What is expected: Write out the records below word for word, please.

Records for this task:
####

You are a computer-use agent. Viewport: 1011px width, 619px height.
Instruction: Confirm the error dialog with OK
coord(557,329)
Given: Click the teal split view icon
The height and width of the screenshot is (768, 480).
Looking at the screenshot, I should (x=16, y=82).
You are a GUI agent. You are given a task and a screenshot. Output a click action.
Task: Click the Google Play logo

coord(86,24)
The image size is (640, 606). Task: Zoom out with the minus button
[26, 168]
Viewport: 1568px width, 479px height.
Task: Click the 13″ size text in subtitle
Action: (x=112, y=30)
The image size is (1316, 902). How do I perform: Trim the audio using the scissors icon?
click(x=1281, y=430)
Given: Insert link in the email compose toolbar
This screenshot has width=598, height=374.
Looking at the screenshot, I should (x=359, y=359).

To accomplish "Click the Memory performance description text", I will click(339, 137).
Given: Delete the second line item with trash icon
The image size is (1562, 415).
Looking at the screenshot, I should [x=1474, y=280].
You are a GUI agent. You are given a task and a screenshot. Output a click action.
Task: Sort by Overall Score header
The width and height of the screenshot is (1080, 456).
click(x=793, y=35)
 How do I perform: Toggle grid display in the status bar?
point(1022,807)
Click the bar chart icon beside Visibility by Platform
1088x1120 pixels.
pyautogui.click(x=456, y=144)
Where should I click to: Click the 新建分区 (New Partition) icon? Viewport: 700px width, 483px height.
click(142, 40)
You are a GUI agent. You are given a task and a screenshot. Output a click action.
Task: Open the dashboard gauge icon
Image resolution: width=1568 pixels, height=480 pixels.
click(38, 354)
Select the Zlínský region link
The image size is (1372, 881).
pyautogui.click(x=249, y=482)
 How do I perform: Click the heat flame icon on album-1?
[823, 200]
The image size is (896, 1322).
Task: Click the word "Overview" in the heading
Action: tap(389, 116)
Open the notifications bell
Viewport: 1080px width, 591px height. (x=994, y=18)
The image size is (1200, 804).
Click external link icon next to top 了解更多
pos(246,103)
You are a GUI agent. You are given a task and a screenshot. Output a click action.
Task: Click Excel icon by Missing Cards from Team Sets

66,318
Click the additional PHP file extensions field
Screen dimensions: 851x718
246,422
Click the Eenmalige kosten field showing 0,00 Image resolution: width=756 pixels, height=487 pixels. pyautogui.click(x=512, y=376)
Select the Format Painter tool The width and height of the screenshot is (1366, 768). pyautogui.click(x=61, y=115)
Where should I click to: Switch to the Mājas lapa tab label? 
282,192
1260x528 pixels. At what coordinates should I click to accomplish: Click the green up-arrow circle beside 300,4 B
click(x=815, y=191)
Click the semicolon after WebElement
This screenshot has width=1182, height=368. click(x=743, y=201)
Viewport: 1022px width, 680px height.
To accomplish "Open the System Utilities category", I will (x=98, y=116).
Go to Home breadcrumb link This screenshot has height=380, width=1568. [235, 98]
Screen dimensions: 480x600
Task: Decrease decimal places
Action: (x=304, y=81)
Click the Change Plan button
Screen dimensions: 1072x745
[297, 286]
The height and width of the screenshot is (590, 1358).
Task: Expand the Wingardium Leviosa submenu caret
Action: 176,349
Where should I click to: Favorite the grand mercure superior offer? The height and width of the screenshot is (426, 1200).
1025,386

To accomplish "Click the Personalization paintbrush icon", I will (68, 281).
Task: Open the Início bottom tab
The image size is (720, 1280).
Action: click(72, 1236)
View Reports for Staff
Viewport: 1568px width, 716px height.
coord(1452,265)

####

Answer for the task:
You are a computer-use agent. Viewport: 1011px width, 619px height.
Instruction: Confirm the error dialog with OK
coord(557,329)
Given: Click the teal split view icon
The height and width of the screenshot is (768, 480).
Looking at the screenshot, I should (x=16, y=82).
You are a GUI agent. You are given a task and a screenshot. Output a click action.
Task: Click the Google Play logo

coord(86,24)
The image size is (640, 606). Task: Zoom out with the minus button
[26, 168]
Viewport: 1568px width, 479px height.
Task: Click the 13″ size text in subtitle
Action: (x=112, y=30)
The image size is (1316, 902). How do I perform: Trim the audio using the scissors icon?
click(x=1281, y=430)
Given: Insert link in the email compose toolbar
This screenshot has width=598, height=374.
Looking at the screenshot, I should (x=359, y=359).

To accomplish "Click the Memory performance description text", I will click(339, 137).
Given: Delete the second line item with trash icon
The image size is (1562, 415).
Looking at the screenshot, I should [x=1474, y=280].
You are a GUI agent. You are given a task and a screenshot. Output a click action.
Task: Sort by Overall Score header
The width and height of the screenshot is (1080, 456).
click(x=793, y=35)
 How do I perform: Toggle grid display in the status bar?
point(1022,807)
Click the bar chart icon beside Visibility by Platform
1088x1120 pixels.
pyautogui.click(x=456, y=144)
Where should I click to: Click the 新建分区 (New Partition) icon? Viewport: 700px width, 483px height.
click(142, 40)
You are a GUI agent. You are given a task and a screenshot. Output a click action.
Task: Open the dashboard gauge icon
Image resolution: width=1568 pixels, height=480 pixels.
click(38, 354)
Select the Zlínský region link
The image size is (1372, 881).
pyautogui.click(x=249, y=482)
 How do I perform: Click the heat flame icon on album-1?
[823, 200]
The image size is (896, 1322).
Task: Click the word "Overview" in the heading
Action: tap(389, 116)
Open the notifications bell
Viewport: 1080px width, 591px height. (x=994, y=18)
The image size is (1200, 804).
Click external link icon next to top 了解更多
pos(246,103)
You are a GUI agent. You are given a task and a screenshot. Output a click action.
Task: Click Excel icon by Missing Cards from Team Sets

66,318
Click the additional PHP file extensions field
Screen dimensions: 851x718
246,422
Click the Eenmalige kosten field showing 0,00 Image resolution: width=756 pixels, height=487 pixels. pyautogui.click(x=512, y=376)
Select the Format Painter tool The width and height of the screenshot is (1366, 768). pyautogui.click(x=61, y=115)
Where should I click to: Switch to the Mājas lapa tab label? 
282,192
1260x528 pixels. At what coordinates should I click to accomplish: Click the green up-arrow circle beside 300,4 B
click(x=815, y=191)
Click the semicolon after WebElement
This screenshot has width=1182, height=368. click(x=743, y=201)
Viewport: 1022px width, 680px height.
To accomplish "Open the System Utilities category", I will (x=98, y=116).
Go to Home breadcrumb link This screenshot has height=380, width=1568. [235, 98]
Screen dimensions: 480x600
Task: Decrease decimal places
Action: (x=304, y=81)
Click the Change Plan button
Screen dimensions: 1072x745
[297, 286]
The height and width of the screenshot is (590, 1358).
Task: Expand the Wingardium Leviosa submenu caret
Action: 176,349
Where should I click to: Favorite the grand mercure superior offer? The height and width of the screenshot is (426, 1200).
1025,386

To accomplish "Click the Personalization paintbrush icon", I will (68, 281).
Task: Open the Início bottom tab
The image size is (720, 1280).
Action: click(72, 1236)
View Reports for Staff
Viewport: 1568px width, 716px height.
coord(1452,265)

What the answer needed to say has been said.